Undergraduate student Julia Wilcots wrote the first application to use GeoDeepDive infrastructure [Wilcots et al., 2015]. The original application, modified by Peters et al.  and available on GitHub in the Python computer language, first identifies all sentences containing the word “stromatolite” (laminated, microbially formed sedimentary structures) and its variants (Figure 3). It then locates stratigraphic names (e.g., “Belt Supergroup”) within that same sentence or in adjacent sentences. The output is a list of individual mentions of stromatolites, the rock units that contain them, and a citation or link to the relevant publication.

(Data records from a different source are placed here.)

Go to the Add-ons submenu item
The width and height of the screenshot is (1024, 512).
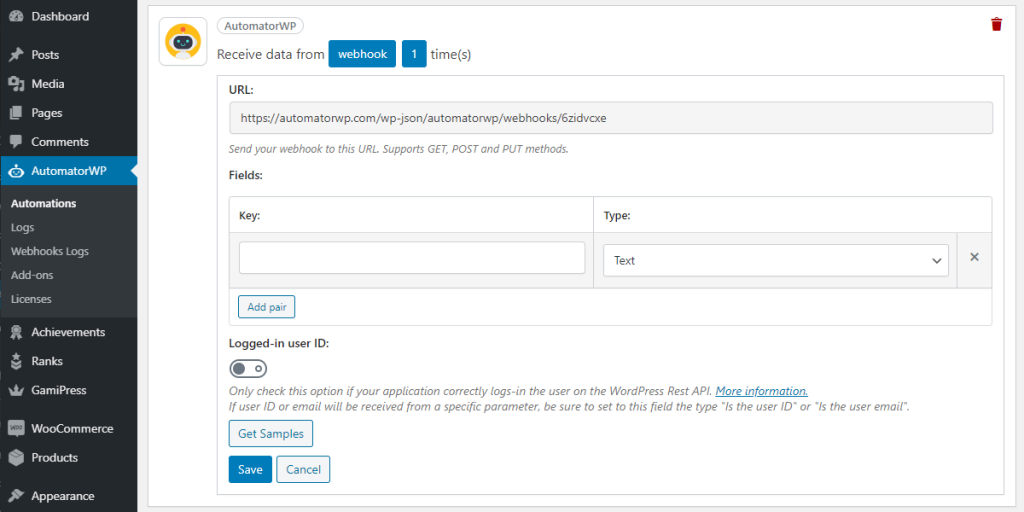point(32,275)
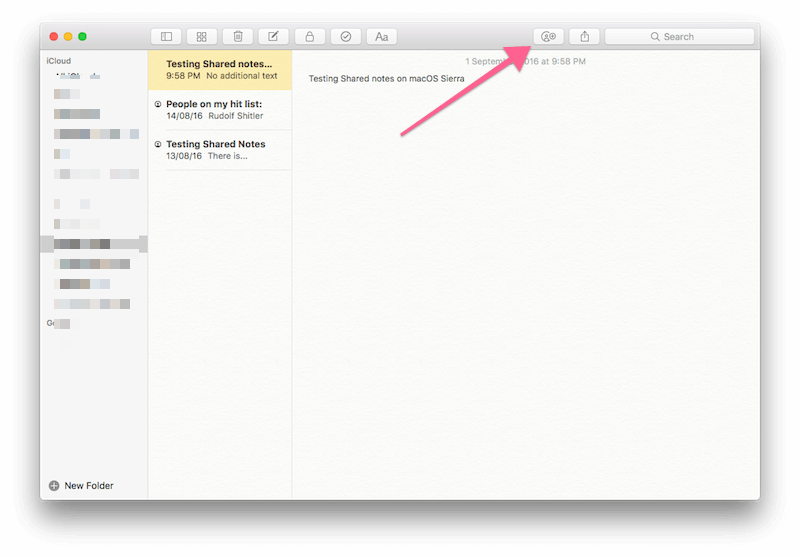Select the grey highlighted folder in the sidebar
800x557 pixels.
(x=93, y=244)
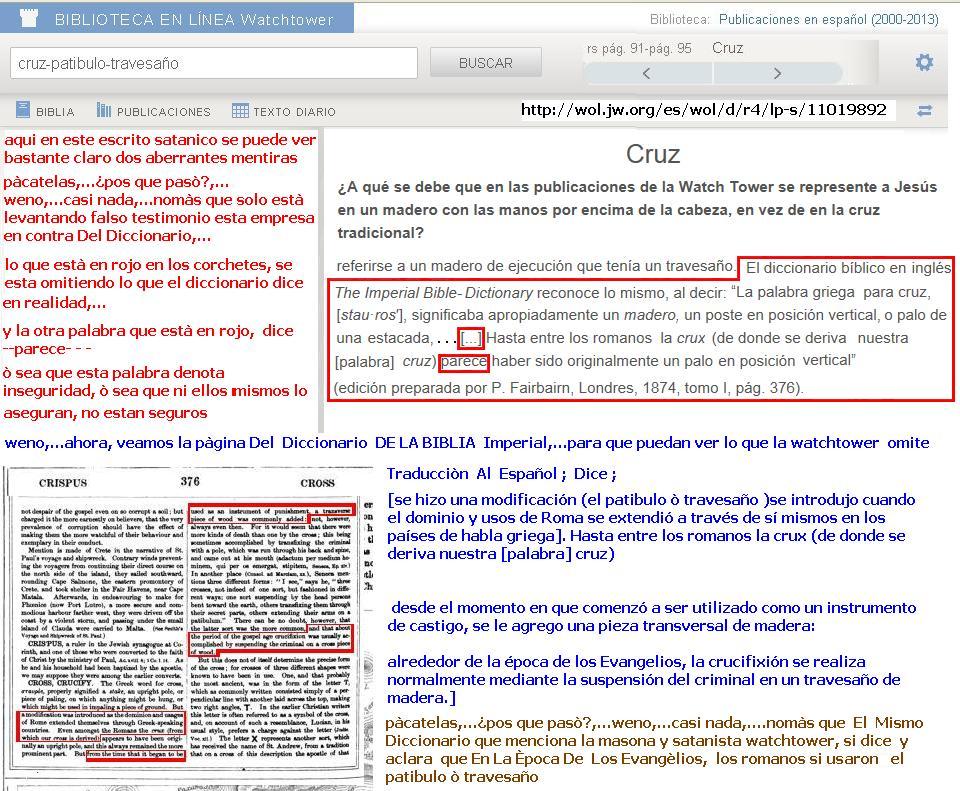960x791 pixels.
Task: Click the sync arrows icon at right
Action: pos(924,111)
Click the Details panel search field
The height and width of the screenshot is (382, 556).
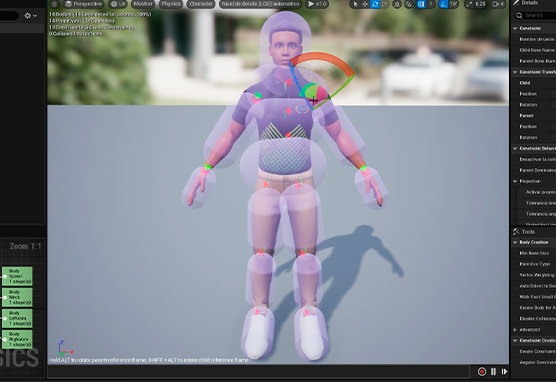535,15
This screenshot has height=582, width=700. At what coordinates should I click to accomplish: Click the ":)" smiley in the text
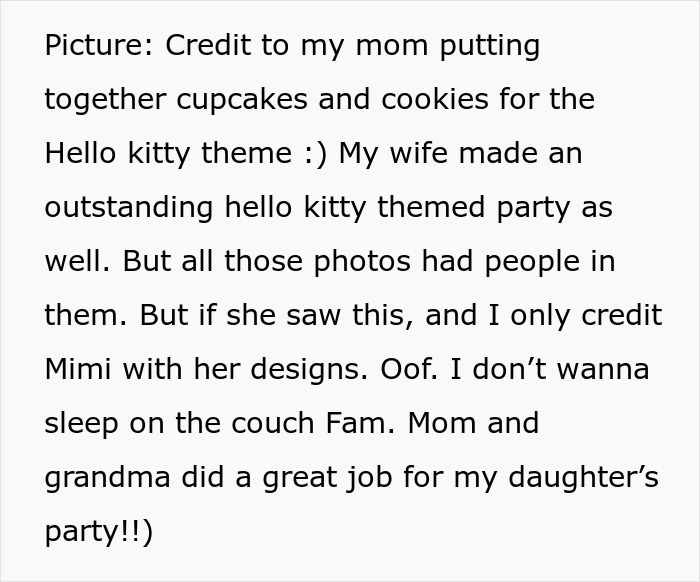pyautogui.click(x=311, y=154)
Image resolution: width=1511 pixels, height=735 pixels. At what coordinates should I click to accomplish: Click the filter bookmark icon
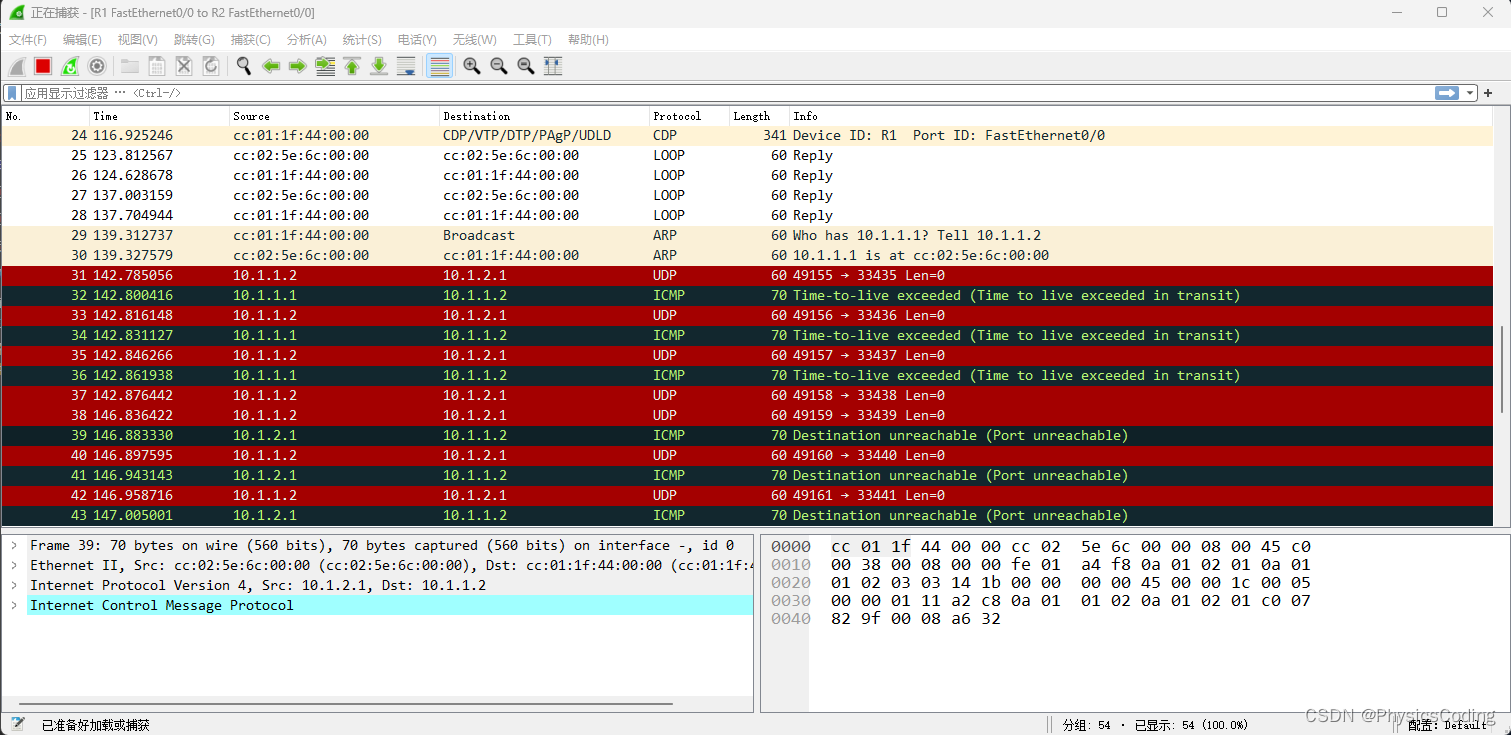tap(11, 92)
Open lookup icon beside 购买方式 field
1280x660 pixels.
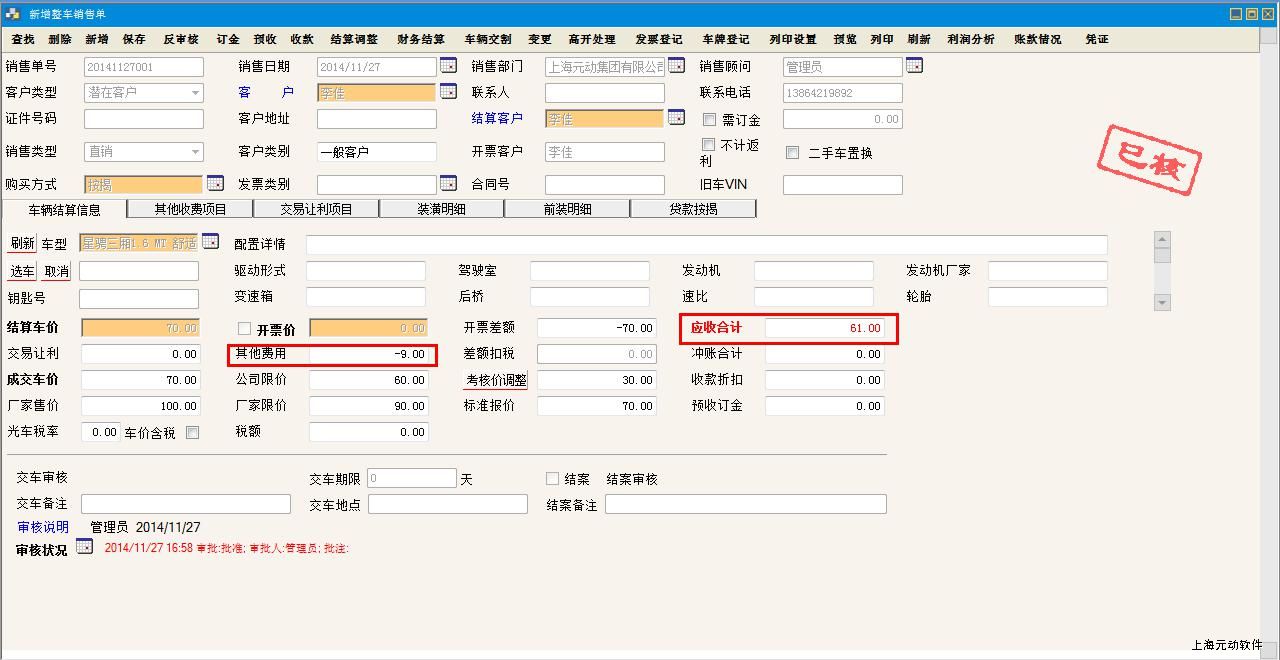point(214,184)
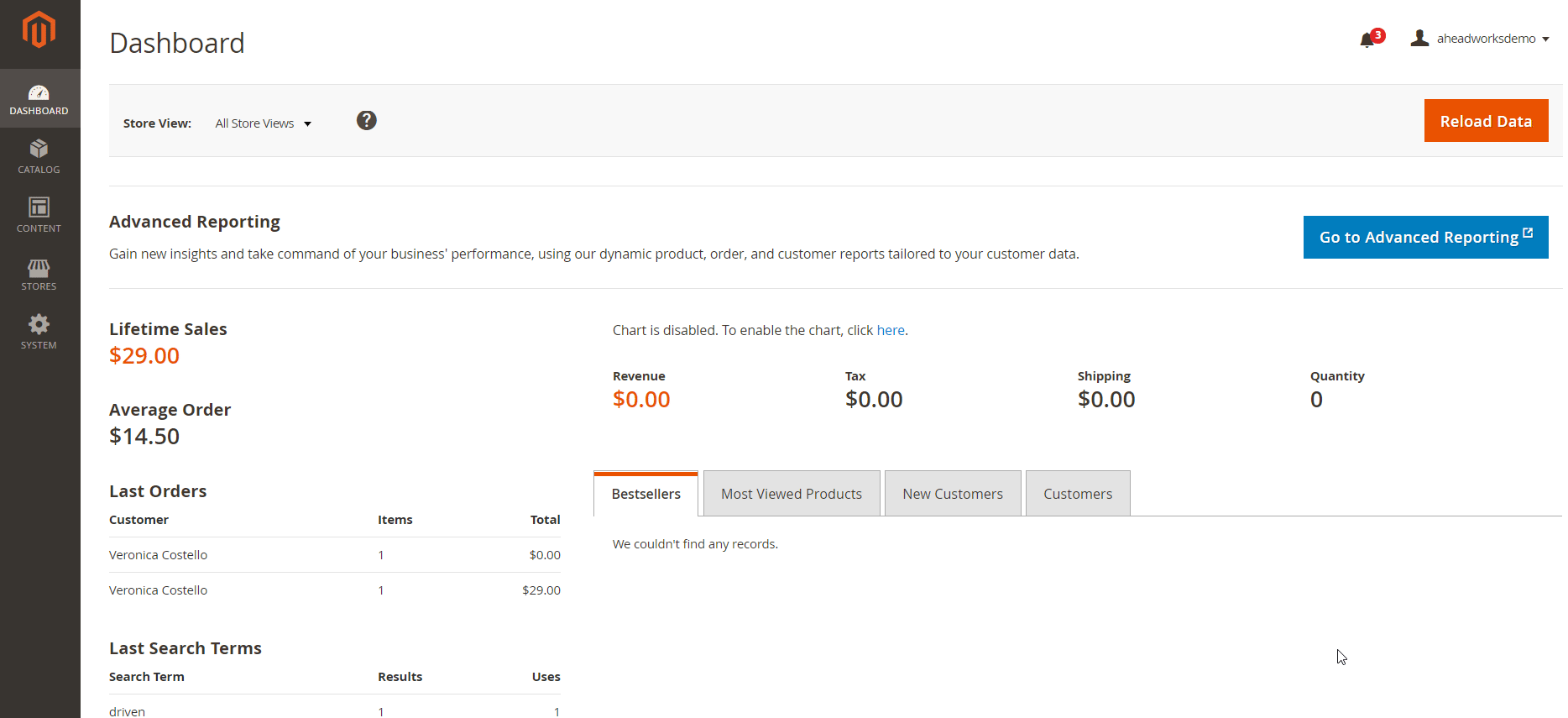1568x718 pixels.
Task: Open the aheadworksdemo account dropdown
Action: pos(1481,39)
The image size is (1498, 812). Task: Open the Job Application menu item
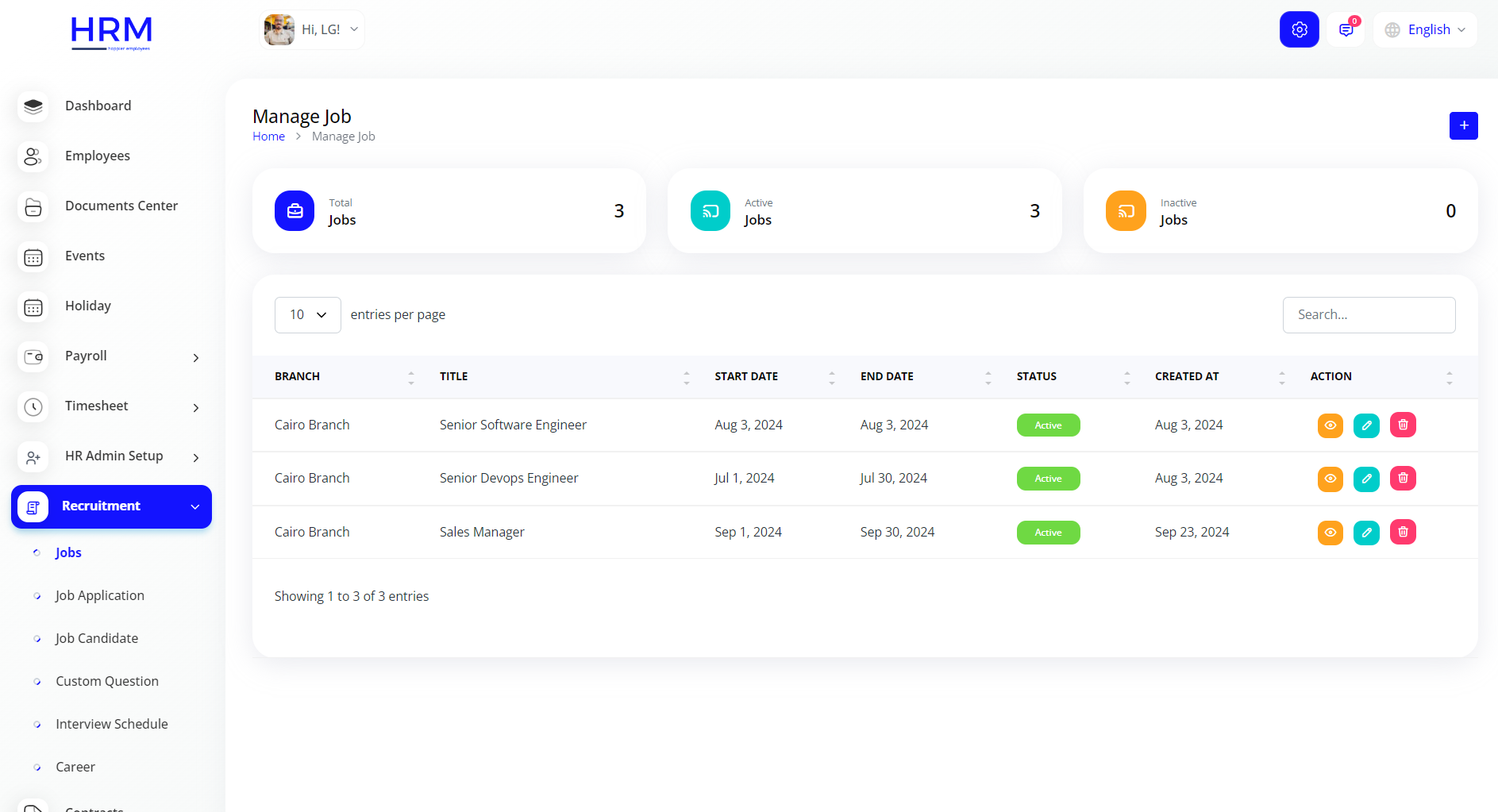point(100,595)
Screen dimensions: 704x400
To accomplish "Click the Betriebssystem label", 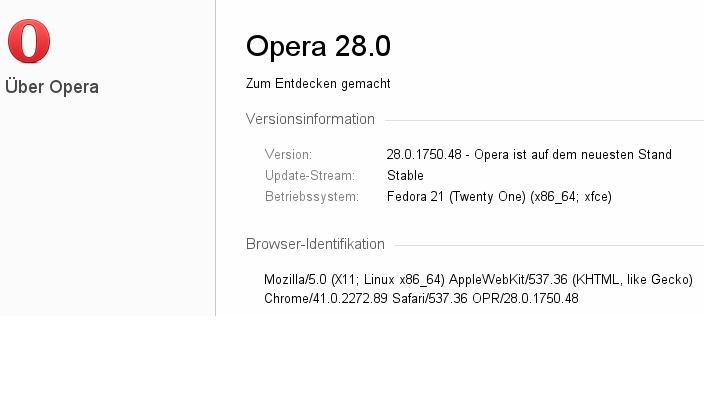I will tap(312, 197).

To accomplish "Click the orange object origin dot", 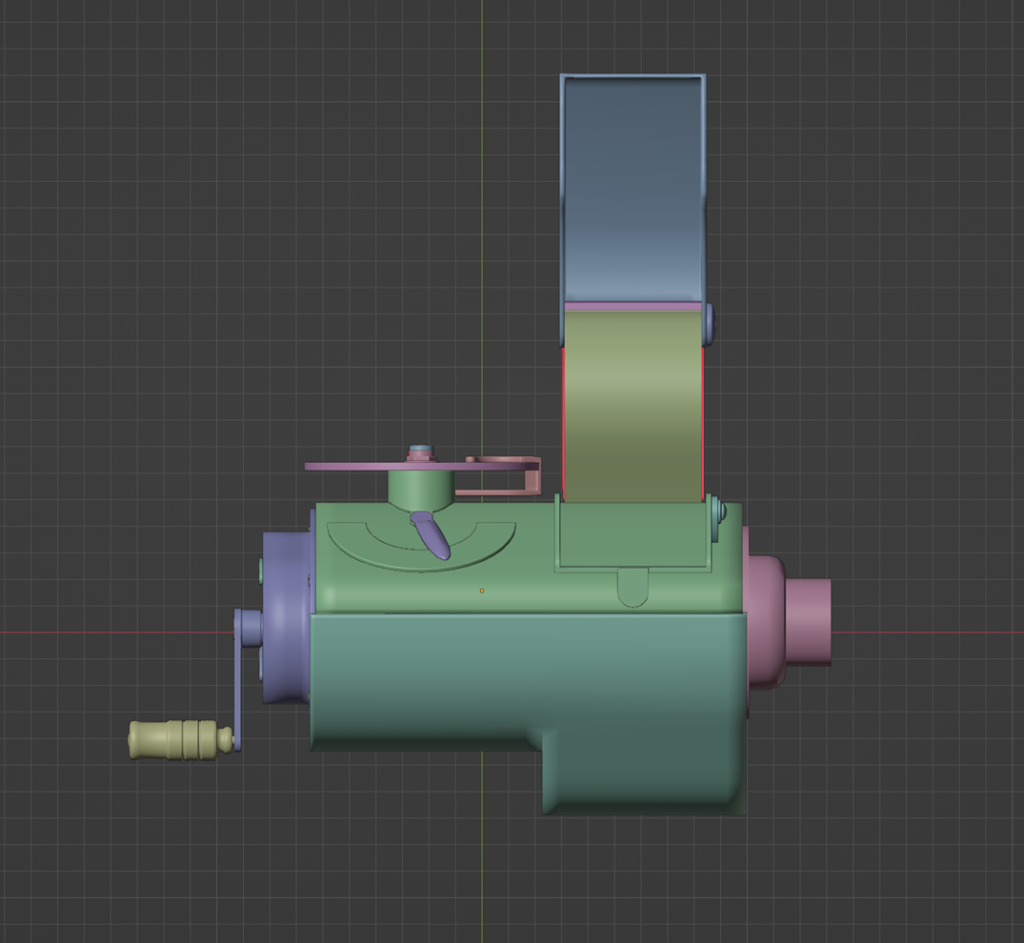I will coord(484,590).
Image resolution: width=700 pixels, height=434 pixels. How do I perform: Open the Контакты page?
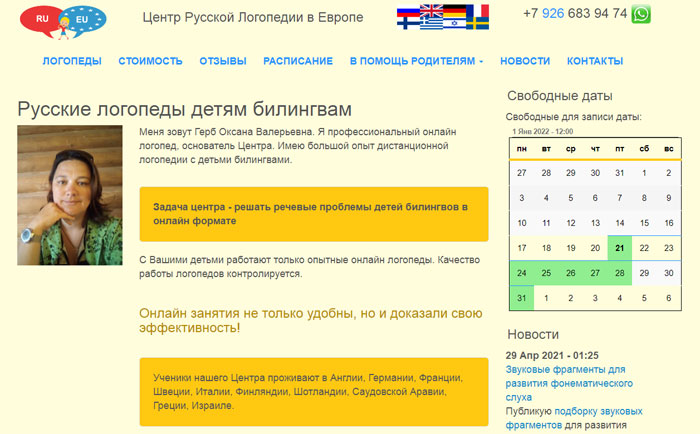pyautogui.click(x=595, y=61)
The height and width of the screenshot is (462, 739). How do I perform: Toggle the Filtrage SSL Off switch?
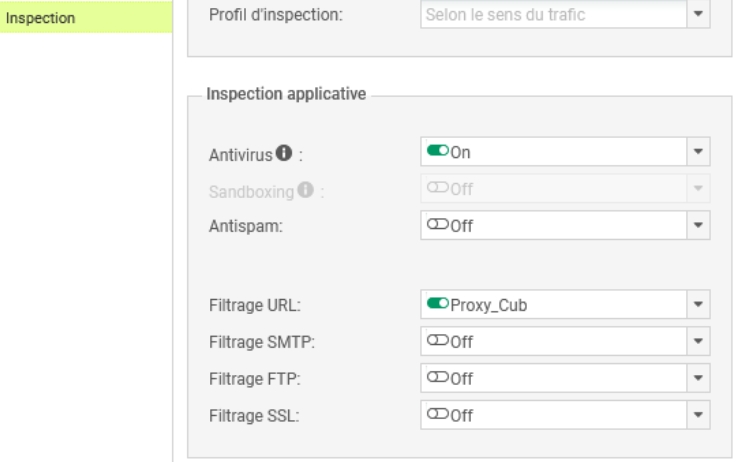(x=435, y=415)
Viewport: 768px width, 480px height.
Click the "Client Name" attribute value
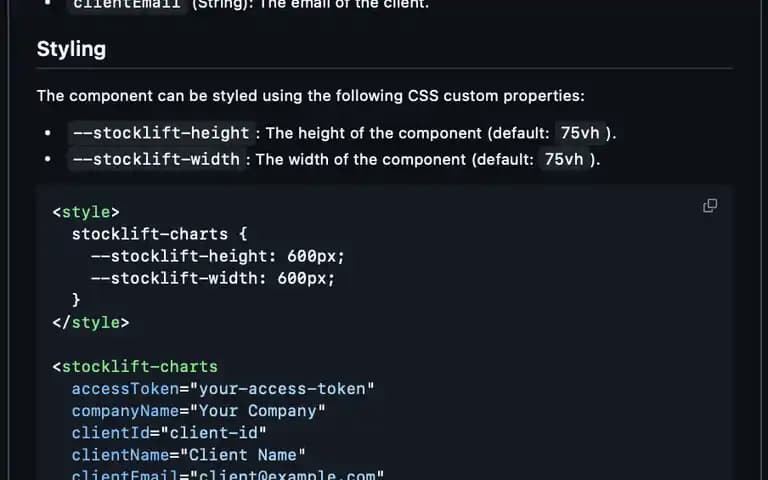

Another research intern, Erika Ito, is developing an application to investigate the completeness of the Paleobiology Database relative to the published literature. This app, written in the R language, uses NLP output to locate mentions of geologic formations that are described as fossil bearing but that are not currently in the Paleobiology Database. The end result is a machine-executed assessment of how thoroughly paleontologists have collated the scientific literature. The application also produces a priority list for future data acquisition efforts.
GeoDeepDive infrastructure can also be used to provide links to published documents that contain specific terms and phrases of interest. For example, the Macrostrat database uses the Web-based GeoDeepDive application programming interface (API) to link lithostratigraphic names in geologic maps to the published literature (Figure 4). When users click on named rock units in a Web browser or tap on named map units in a mobile app, the GeoDeepDive API retrieves snippets of text around mentions of those same terms in the full text of documents, along with citation metadata and document URLs. This allows one-click discovery of publications that are potentially relevant to users who are exploring geological maps in the field.
Individuals wishing to explore how GeoDeepDive can be used in their projects have several options. The API is open and offers some useful capabilities right now, such as the ability to explore journal coverage and retrieve links to documents that contain specific terms. New dictionaries can be ingested at any time, and we are eager to involve individuals and communities who have structured vocabularies that can be indexed against the literature. Several basic documentation-type tutorials and example apps are also available on GitHub (Figure 5).
Development efforts to date have focused on forging agreements with publishers and improving GeoDeepDive infrastructure for downloading, storing, parsing, and annotating documents. User applications have focused on text-based information [e.g., Liu et al., 2016; Peters et al., 2017], but a large amount of data resides in tables and figures. We are working to allow users to write applications that read the full text of documents, identify specific tables and figures of interest, and then extract data from them.
We are still far from the pie-in-the-sky capabilities that are often imagined in the context of machine reading and learning applied to the scientific literature. However, GeoDeepDive is establishing a solid building block for the future by focusing on building a comprehensive digital library, backed by agreements and partnerships with publishers and content owners, that is supported by a reliable high-throughput computing infrastructure. We look forward to helping geoscientists to more efficiently discover and leverage hard-earned data locked in the scientific literature.
This work was supported by NSF EarthCube ICER 1343760.